ClaudeQQ or direct user approval is required before any high-risk host action that restarts k3s/kubelet/Docker Desktop, deletes pods/sandboxes, changes credential or SSH paths, touches MDTODO workspace data, force-resets a worktree, changes production rollout state, or could interrupt active Code Queue tasks. If ClaudeQQ is unavailable, the operator must stop at the written plan and record the approval gap instead of silently executing the action.

## CI And Private Source Auth

Private repository access is part of the CI contract. `ci run` must not rely on unauthenticated HTTPS clone, an operator's local dirty worktree or an ad-hoc secret copied by hand into one PipelineRun.
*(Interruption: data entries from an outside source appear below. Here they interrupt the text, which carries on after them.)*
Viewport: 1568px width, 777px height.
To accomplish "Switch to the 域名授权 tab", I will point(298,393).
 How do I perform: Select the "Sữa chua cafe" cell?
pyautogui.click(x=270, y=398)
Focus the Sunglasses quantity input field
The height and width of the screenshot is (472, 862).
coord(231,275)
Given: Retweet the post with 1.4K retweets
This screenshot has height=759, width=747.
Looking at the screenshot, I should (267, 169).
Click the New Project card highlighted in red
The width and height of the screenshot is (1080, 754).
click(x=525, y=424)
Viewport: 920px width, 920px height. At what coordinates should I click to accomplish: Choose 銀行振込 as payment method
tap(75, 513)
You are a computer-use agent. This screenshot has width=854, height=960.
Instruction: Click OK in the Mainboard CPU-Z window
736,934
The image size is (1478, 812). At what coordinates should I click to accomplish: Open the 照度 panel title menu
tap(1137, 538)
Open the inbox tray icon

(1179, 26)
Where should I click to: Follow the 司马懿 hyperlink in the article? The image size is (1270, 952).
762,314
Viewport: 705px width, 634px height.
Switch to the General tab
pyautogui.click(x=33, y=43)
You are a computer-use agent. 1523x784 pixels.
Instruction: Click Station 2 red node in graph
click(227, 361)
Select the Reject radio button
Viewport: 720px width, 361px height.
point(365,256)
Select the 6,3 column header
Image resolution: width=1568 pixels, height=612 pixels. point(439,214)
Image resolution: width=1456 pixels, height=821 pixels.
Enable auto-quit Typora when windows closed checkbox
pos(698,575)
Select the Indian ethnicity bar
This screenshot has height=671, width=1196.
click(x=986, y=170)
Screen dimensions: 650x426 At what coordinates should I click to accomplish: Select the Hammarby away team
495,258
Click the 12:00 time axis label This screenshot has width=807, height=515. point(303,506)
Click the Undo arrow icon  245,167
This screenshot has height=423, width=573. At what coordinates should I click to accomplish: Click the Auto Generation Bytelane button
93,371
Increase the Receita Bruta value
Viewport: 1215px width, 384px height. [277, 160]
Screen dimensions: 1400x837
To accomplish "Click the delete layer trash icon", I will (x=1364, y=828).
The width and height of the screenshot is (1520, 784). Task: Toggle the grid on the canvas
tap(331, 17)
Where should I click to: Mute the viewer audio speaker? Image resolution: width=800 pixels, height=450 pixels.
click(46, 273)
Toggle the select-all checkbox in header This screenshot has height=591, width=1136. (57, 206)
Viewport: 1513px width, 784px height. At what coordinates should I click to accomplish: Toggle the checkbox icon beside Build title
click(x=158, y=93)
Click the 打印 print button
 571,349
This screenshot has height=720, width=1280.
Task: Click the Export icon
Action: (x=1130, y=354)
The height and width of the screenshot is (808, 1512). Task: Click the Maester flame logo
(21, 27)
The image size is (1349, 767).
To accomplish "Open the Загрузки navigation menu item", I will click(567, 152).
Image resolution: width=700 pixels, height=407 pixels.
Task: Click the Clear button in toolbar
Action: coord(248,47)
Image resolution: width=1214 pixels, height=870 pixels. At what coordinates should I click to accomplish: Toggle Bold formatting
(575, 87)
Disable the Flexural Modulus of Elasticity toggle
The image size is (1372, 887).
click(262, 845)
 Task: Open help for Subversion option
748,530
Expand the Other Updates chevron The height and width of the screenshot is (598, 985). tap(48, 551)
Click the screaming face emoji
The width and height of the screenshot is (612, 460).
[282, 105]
Acceptable source access implementations are:

- a first-class CI Git credential installed by `ci install` and referenced by the Tekton Pipeline;
- an in-cluster Git mirror managed by UniDesk; or
- the same commit-pinned host-fetch boundary used by `ci run-dev-e2e`, where D601 fetches the manifest commit and passes only verified inputs into Tekton.

For backend-core artifact publication, the required implementation is the host-fetch boundary: D601 uses the existing GitHub SSH deploy identity plus the node-local provider-gateway WS egress proxy, exports the requested commit to `/home/ubuntu/.unidesk/ci/backend-core-artifacts/<commit>`, and passes only that verified source directory into Tekton. This path must not be replaced by an in-cluster Git mirror, a third-party source mirror, an operator local checkout, or Tekton-mounted GitHub credentials.

If a CI repo-check task fails at `git clone` because credentials are unavailable, classify it as a CI infrastructure/auth gap, not as an application test failure.

## Verification Priority

When checks disagree, use this priority order:

1. The pushed desired commit and `deploy.json`/manifest contract.
2. Live runtime metadata proving which commit is deployed.
3. Controlled health checks and service proxy checks for the same runtime object.
4. CI/e2e results tied to the same commit.
5. Manual curl/kubectl output as supporting evidence only.

A passing lower-priority manual check cannot override a higher-priority mismatch. Fix the desired state, deploy path, runtime metadata or CI infrastructure until all layers agree.